Clinton woman Edythe Swanson to turn 100

Eat your vegetables. Don’t drink a lot. Don’t party a lot. And just live your life.

Those are the secrets to Edythe Swanson’s long life. The 99-year-old South Whidbey resident will turn 100 on Sept. 7.

“I never expected to live this long, that’s for sure,” Swanson said.

When she was young, living in Seattle, she and her family survived the Great Depression. Her father was a boilermaker for the railroad and her mother raised her and her five siblings. They had a 1925 Chevrolet to drive and no telephone.

“Dad would go to the bakery and bring home a gunny sack and he’d bring day-old bread and pastries for 50 cents. Nowadays you can’t buy anything for 50 cents,” Swanson said.

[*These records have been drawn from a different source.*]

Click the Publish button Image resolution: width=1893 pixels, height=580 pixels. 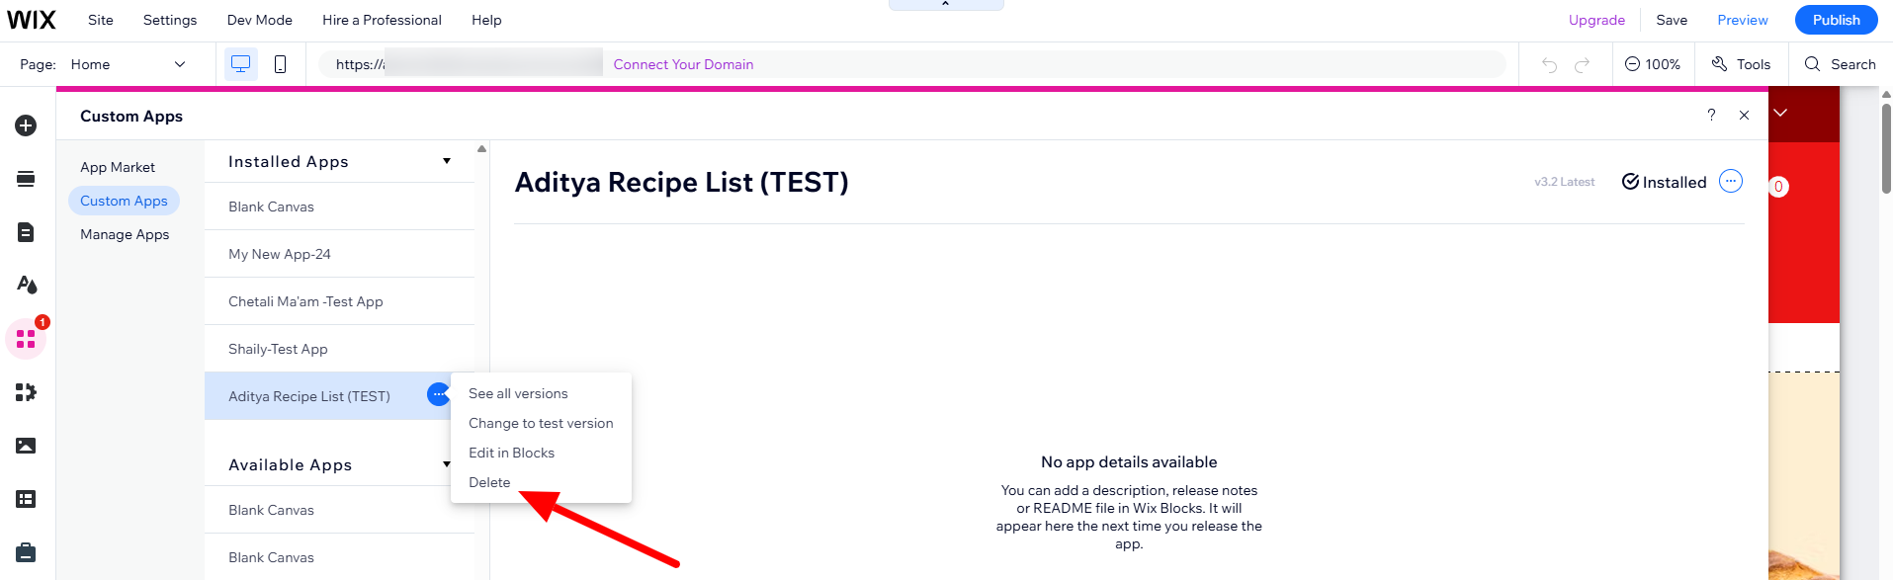(x=1836, y=20)
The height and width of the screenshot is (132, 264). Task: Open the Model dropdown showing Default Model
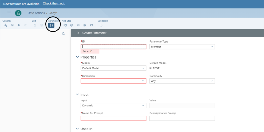pos(113,68)
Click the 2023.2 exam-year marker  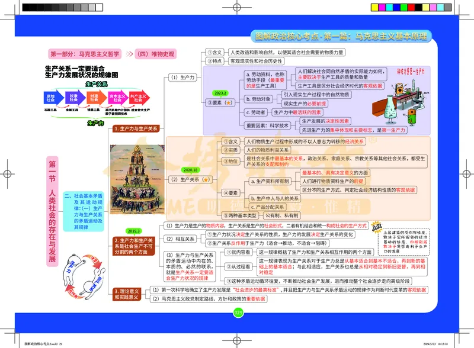pyautogui.click(x=220, y=93)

She’s seen a lot of changes in her lifetime, but what’s important to her has remained consistent: family.

“The most important things in my life are my kids,” she said. She raised three children, making and tailoring her children’s clothes herself.

“We had a rich upbringing with camping and traveling. She’s a very loving person and very generous. She has helped a lot of people along the way and that’s why she has so many friends,” Swanson’s daughter Joyce Swanson said. “She has a great sense of humor and a very dry wit.”

Swanson worked several jobs throughout the years, including keeping the house for a family and working as a dental assistant. She married in 1940 and again in 1951 after her first husband died. One hobby she kept up for years was her weekly Friday night visits to the Trianon Ballroom in Seattle, where she’d dance the night away with her friends. She danced from ages 16 to 50.

After moving to Clinton from Seattle in 2000, Swanson joined the Friendship Club and the Clinton Garden Club. Swanson is known for being an avid gardener, according to her daughter and her niece Cherylee Mircovich.

“She’s done so many different things in her life. For the most part, she’s been very creative and self-sufficient,” Mircovich said. “Everything she eats, she makes with her own two hands.”

Another hobby of Swanson’s is making dolls from scratch. Dozens of porcelain and cloth dolls line the shelves of her home in Clinton.

And her mother is often quicker than a calculator at computing mathmatical figures, Joyce Swanson said.

“I just lived a normal life,” Swanson said. “I have had a good life.”

The family is trying to collect 100 birthday cards for Swanson. Cards can be sent to P.O. Box 73 Langley 98260.